> [DOCUMENT EXCERPT]:
# free 75 gallon.



## mamospreng (Apr 26, 2011)

K first off let me start off by saying everyone here has saved me countless fish and money.

Im getting a free 75 gallon and have talked my parents into letting me put it in the living room because I ran put of room in my bedroom...ooops

This is actually going to be their tank and they want it all to be cheap. And i'm doing all the work. Not sure what else id coming with the tank but I know a few things. They will be doing a fishless cycle and I can use media from my other two tanks. First can someone give me a link to good step by step foot using other media and cycling? And how long it will take ( they will be antsy for fish). They will also like the maintenance to be as minimal as possible for a cichlid tank ae water changes substrate filtration ect. As I am moving out soon and don't want to leave them a huge work load.

The other thing I would like help with is stocking. I know my dad wantslarger cichlids and my mom wants lots of movement and as many as she can get. This is all going to be in a long period of time as I haven't gotten the tank yet. So plenty of time fortalking this through and doing it right. I know we can meet all these perameters and come out with a beautiful 75 gallon.

Thank you, and looking forward to replys.


----------



## mamospreng (Apr 26, 2011)

Longest i've waited for reply... Nobody has a link to seeding a tank? Out stocking options?


----------



## ridley25 (Jan 5, 2008)

If your parents will be handling most of the work I would lean towards milder fish that won't require rehoming due to aggression.

Do you/they have a preference for the kinds of cichlids? Malawi? Tanganyikan? South American?

As for combining a fishless cycle with seeded material, I'll let someone else ring in...

kevin


----------



## ridley25 (Jan 5, 2008)

Ah, what the heck; I'll offer a stocking suggestion on a Malawi mbuna set up since that's where I'm most experienced.

1m/4f _Labeotropheus trewavasae_ or _Labeotropheus fuelleborni_ - try for "marmalade cat" or "orange blotch" (OB) variants
6-8 _Labidochromis caeruleus_ (sex not very important)
1m/4f _Pseudotropheus socolofi_

This will get you some beautiful yellows and blues, (healthy _caeruleus_ and _socolofi_ are like mirror images, except for the primary colour) while the OB _Labeotropheus_ will stand out for their variety of colours.

It's possible to put 4 species in a 75, but since the _Labeotropheus_ get quite large and tend to be aggressive, I am suggesting 3 species.

If you're dying for a fourth I would throw in 6-8 _Iodotropheus sprengerae_ (rusties). Like yellow labs, they tend to be less aggressive and sex ratios are less important.

kevin


----------



## mamospreng (Apr 26, 2011)

The don't have major prefrances just want larger sized fish and my mom wants them to move around alot...


----------



## newforestrob (Feb 1, 2010)

follow the fishless cycle in the library,it will be the same process,just add the "seeded media"to the new filter,just dont take out too much to affect the used filter
http://www.cichlid-forum.com/articles/f ... _cycle.php


----------



## ranchialex (Dec 4, 2011)

> [DATASET ENTRIES]:

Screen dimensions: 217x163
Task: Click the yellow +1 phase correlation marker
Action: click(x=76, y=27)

...

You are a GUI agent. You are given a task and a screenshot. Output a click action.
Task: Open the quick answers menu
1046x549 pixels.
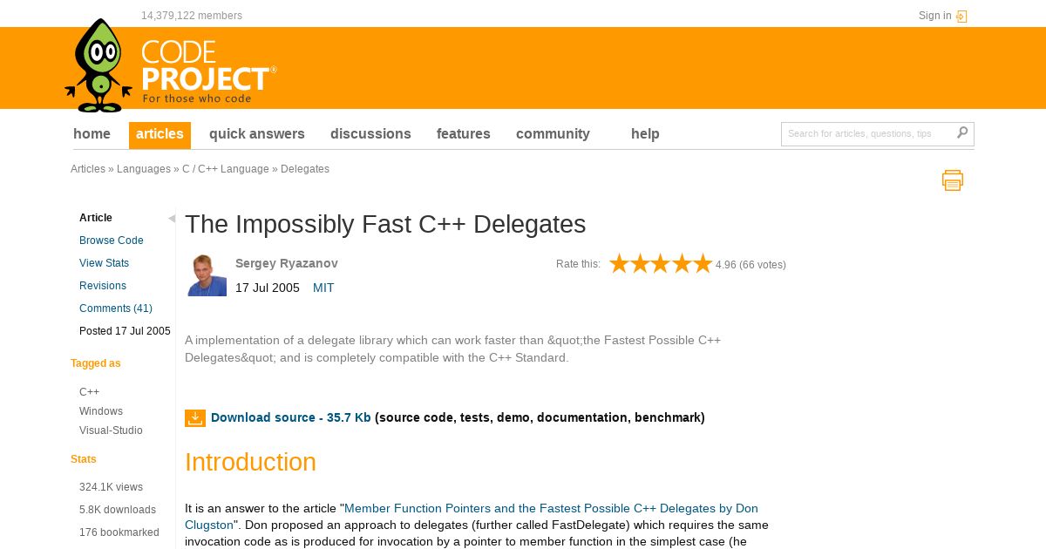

> [TASKS TO COMPLETE]:
1) From the forum thread about the free 75 gallon tank, set down word for word the part that opens with the words "This will get" and closes with the words "suggesting 3 species.".
2) Extract verbatim the lines of the records that run from the line containing "Screen dimensions: 217x163" through the line containing "Action: click(x=76, y=27)", including both of those lines and nothing else.

> [ANSWERS PER TASK]:
1)
This will get you some beautiful yellows and blues, (healthy _caeruleus_ and _socolofi_ are like mirror images, except for the primary colour) while the OB _Labeotropheus_ will stand out for their variety of colours.

It's possible to put 4 species in a 75, but since the _Labeotropheus_ get quite large and tend to be aggressive, I am suggesting 3 species.

2)
Screen dimensions: 217x163
Task: Click the yellow +1 phase correlation marker
Action: click(x=76, y=27)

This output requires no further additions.